● **Excerpt to read**
----
St Nicholas' Church is the parish church of Keyingham, a village in the East Riding of Yorkshire, in England.

The church was built around 1200, from which period the nave survives. The chancel, tower and nave arcades were constructed in the late 13th century. A chapel was added in the 14th century, followed in the 15th century by a porch and a clerestory. The chancel was restored in 1885, then between 1888 and 1893 the building was generally restored by Frederick Stead Brodrick, his work including a new roof. The north aisle was rebuilt in 1914, and in 1969 the church spire was removed and the parapet was rebuilt. The building has been grade I listed since 1966.

The church is built of cobbles, limestone and brick, it is partly pebbledashed, and has lead roofs. The church consists of a nave with a clerestory, north and south aisles, a south porch, a chancel with a south chapel, and a west tower. The tower has four stages, a plinth, buttresses, moulded string courses, a small blocked north door, a pointed west window with a hood mould, pointed bell openings with hood moulds, and a coped parapet. Inside, the chancel has a trefoil piscina, there is a 13th-century font, 15th-century wooden roof corbels carved with faces and other decorations, now in the south aisle, and a wrought iron hourglass stand dating from around 1600. There are several memorials, including two to John Angell, who died in 1647.
----
● **Study questions**
A. In the passage on St Nicholas' Church, please rewrite the part starting at "The church is" and ending at "died in 1647.", changing "cobbles" to "flint".
B. Using the passage on St Nicholas' Church, explain why the nave counts as the oldest surviving part of the building.
The lines have no connection to the passage on St Nicholas' Church.

● **Data excerpts**
----
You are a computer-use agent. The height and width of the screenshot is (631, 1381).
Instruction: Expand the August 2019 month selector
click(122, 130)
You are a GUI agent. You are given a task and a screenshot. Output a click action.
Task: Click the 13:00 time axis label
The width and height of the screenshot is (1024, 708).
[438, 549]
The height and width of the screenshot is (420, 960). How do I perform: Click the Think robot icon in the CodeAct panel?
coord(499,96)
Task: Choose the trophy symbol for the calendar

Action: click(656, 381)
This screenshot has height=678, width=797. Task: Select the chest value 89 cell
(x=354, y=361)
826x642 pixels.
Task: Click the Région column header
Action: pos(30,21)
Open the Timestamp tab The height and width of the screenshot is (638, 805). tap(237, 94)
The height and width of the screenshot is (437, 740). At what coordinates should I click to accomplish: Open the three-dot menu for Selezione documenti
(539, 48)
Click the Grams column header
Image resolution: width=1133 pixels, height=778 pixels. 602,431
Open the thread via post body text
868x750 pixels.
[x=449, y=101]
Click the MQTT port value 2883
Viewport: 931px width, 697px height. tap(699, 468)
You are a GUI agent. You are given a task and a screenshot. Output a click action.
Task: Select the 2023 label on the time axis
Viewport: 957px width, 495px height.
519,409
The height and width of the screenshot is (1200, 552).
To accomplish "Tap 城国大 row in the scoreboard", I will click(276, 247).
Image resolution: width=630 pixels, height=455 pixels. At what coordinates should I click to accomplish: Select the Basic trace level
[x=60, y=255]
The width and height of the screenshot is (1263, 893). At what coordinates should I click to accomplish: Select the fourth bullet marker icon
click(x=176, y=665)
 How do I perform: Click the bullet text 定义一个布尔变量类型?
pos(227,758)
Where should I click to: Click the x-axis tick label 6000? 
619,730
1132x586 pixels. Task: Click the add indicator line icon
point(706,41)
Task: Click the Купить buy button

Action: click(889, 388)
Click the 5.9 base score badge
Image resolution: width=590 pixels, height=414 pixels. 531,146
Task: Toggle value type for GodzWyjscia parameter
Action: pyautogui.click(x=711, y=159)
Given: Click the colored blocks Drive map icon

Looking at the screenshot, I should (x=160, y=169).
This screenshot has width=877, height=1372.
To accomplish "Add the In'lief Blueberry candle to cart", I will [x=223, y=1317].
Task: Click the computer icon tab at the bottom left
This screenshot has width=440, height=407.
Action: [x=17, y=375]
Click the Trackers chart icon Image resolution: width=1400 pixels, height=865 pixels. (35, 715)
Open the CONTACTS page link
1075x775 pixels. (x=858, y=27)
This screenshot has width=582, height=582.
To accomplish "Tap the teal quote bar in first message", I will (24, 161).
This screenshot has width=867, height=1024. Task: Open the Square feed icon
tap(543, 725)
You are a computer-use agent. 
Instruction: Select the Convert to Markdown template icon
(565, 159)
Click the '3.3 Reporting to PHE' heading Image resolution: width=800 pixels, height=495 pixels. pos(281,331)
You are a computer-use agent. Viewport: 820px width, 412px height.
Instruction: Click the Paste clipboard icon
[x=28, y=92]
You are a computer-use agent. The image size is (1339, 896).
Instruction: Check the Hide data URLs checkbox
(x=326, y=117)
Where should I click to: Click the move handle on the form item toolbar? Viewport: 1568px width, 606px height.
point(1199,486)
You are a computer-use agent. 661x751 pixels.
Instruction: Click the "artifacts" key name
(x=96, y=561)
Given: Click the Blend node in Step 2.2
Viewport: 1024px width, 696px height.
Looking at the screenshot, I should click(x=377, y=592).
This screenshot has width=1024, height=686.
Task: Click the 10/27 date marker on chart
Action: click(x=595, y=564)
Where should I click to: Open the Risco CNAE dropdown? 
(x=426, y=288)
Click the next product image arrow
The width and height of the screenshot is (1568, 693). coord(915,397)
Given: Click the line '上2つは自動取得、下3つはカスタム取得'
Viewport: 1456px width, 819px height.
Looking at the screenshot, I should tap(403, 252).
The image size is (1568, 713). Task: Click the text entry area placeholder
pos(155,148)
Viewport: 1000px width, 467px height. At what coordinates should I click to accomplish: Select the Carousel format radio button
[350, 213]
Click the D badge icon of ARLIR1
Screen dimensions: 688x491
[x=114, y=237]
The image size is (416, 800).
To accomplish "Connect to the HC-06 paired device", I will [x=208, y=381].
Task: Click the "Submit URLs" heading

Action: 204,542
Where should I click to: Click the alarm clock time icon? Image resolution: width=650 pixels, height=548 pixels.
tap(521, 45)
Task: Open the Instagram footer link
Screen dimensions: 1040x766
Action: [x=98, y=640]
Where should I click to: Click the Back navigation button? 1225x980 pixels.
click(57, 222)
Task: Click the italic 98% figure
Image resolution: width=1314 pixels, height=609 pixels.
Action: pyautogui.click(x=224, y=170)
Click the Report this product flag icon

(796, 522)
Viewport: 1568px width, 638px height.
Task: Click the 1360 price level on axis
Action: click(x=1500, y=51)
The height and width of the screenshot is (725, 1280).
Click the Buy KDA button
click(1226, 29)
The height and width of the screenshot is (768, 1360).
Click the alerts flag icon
----
● **Written answers**
A.
The church is built of flint, limestone and brick, it is partly pebbledashed, and has lead roofs. The church consists of a nave with a clerestory, north and south aisles, a south porch, a chancel with a south chapel, and a west tower. The tower has four stages, a plinth, buttresses, moulded string courses, a small blocked north door, a pointed west window with a hood mould, pointed bell openings with hood moulds, and a coped parapet. Inside, the chancel has a trefoil piscina, there is a 13th-century font, 15th-century wooden roof corbels carved with faces and other decorations, now in the south aisle, and a wrought iron hourglass stand dating from around 1600. There are several memorials, including two to John Angell, who died in 1647.

B. The church was built around 1200, and the nave survives from that period. The chancel, tower and nave arcades came later, in the late 13th century, followed by further additions in the 14th and 15th centuries.